## To do
In the text below on goods and services tax collection in March 2021, how much GST was collected that month?

## Extract provided

* * *

The sharp rise in GST collection in March could be a false indicator if further rate reforms are delayed
The amount of goods and services tax (GST) collected in March 2021 has triggered a wave of celebrations within the government and even among the analyst community. This is not entirely unexpected. At Rs 1.24 trillion in the last month of 2020-21, it is the highest monthly collection since the launch of GST in July 2017. What’s more, the collection in March meant that for the sixth month running, in a pandemic year, the government has managed to get more than Rs 1 trillion in its GST kitty.
Does it then mean that the GST numbers reflect the economic recovery that was keenly awaited? Does it also mean that the many glitches in the GST collection system have been removed, giving rise to a general revenue buoyancy? And finally, should this embolden the government, in the Centre and states, to go for further rationalisation of tax rates and inclusion of petrol and diesel under GST? Any attempt to answer these questions will require a deeper understanding and analysis of the GST collection numbers.

* * *

## Extracted records
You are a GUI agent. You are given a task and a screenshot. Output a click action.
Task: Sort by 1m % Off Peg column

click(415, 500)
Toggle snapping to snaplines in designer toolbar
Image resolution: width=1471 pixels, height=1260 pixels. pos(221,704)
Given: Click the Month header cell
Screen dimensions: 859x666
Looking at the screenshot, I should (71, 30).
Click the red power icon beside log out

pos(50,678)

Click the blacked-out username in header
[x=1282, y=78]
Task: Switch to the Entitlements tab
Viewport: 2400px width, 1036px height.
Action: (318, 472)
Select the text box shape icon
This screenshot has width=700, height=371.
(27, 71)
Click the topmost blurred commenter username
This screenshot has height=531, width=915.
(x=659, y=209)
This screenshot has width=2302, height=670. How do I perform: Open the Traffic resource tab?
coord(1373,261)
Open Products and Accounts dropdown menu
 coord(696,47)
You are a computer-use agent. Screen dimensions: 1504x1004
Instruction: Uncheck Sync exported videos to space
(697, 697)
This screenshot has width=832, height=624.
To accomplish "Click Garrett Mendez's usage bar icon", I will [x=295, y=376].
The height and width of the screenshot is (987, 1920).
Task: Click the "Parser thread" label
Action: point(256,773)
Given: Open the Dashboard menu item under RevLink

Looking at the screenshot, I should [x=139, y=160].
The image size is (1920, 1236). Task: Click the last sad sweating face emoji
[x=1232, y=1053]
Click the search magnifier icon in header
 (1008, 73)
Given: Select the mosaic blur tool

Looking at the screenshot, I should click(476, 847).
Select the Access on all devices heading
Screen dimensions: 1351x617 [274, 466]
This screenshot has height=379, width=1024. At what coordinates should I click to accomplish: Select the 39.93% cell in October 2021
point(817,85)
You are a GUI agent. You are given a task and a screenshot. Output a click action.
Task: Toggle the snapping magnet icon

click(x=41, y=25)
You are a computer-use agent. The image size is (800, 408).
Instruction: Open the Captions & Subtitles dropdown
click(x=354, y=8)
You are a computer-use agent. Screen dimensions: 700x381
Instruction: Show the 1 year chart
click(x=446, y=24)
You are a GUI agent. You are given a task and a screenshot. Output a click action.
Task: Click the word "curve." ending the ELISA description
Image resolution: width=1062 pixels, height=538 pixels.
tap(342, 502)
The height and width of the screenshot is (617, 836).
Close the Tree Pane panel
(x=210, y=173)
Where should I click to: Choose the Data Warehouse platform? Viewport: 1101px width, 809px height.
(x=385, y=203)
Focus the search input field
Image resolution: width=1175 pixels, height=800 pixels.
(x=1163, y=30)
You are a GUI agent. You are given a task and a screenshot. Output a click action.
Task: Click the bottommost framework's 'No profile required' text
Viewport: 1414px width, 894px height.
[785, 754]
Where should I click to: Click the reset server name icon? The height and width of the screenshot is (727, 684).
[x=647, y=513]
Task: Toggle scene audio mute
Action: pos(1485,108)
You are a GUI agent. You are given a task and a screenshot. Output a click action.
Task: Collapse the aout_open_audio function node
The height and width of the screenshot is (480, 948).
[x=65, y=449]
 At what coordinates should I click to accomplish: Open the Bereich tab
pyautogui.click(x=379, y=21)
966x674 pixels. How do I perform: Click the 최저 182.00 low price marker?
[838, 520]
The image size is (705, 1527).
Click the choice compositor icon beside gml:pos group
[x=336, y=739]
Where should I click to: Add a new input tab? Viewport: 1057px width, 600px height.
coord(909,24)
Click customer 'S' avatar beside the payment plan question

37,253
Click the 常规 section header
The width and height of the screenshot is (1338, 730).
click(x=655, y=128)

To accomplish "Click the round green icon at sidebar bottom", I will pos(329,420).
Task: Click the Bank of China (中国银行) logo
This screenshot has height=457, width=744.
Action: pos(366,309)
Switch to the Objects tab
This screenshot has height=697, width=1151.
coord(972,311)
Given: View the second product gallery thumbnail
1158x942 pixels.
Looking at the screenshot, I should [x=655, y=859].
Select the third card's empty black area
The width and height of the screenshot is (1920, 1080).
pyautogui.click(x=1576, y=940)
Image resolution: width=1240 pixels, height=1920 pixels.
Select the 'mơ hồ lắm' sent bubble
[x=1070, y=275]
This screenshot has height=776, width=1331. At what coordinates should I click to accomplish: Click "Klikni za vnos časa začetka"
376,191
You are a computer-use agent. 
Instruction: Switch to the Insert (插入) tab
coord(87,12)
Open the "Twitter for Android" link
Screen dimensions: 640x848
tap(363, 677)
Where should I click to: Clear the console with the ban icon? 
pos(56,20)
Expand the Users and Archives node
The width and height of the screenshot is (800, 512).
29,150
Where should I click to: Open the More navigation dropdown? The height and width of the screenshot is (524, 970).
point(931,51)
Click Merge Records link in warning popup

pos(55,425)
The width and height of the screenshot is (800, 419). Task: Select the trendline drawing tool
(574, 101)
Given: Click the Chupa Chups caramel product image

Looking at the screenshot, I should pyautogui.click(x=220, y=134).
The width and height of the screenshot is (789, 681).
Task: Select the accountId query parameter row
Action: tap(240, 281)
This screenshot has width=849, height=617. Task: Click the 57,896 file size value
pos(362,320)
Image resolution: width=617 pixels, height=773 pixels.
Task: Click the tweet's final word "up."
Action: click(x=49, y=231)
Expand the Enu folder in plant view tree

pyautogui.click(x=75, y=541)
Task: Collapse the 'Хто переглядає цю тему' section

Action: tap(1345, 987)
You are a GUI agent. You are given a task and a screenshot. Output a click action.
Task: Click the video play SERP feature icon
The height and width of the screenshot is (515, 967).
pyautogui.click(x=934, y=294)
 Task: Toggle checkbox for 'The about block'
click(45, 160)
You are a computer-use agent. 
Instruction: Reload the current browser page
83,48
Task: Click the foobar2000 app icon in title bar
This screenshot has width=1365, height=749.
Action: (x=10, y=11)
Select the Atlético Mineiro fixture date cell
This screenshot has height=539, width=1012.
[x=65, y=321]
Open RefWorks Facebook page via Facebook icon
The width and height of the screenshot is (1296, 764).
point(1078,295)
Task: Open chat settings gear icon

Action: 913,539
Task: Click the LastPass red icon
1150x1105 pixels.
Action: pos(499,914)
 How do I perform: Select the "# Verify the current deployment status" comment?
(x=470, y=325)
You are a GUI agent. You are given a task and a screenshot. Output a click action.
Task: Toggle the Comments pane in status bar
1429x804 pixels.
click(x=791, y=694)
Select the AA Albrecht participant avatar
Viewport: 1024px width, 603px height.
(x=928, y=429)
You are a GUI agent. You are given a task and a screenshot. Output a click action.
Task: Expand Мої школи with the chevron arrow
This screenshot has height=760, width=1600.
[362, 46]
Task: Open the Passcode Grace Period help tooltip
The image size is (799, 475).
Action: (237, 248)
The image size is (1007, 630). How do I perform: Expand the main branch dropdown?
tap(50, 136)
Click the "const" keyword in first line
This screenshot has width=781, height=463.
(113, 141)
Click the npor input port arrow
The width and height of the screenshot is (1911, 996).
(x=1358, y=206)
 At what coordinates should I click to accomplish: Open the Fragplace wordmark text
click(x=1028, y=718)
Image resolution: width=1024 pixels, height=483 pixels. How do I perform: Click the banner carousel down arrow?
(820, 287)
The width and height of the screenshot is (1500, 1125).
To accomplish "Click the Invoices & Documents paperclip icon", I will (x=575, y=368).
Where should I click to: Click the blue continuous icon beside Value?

* * *

## Your solution
Rs 1.24 trillion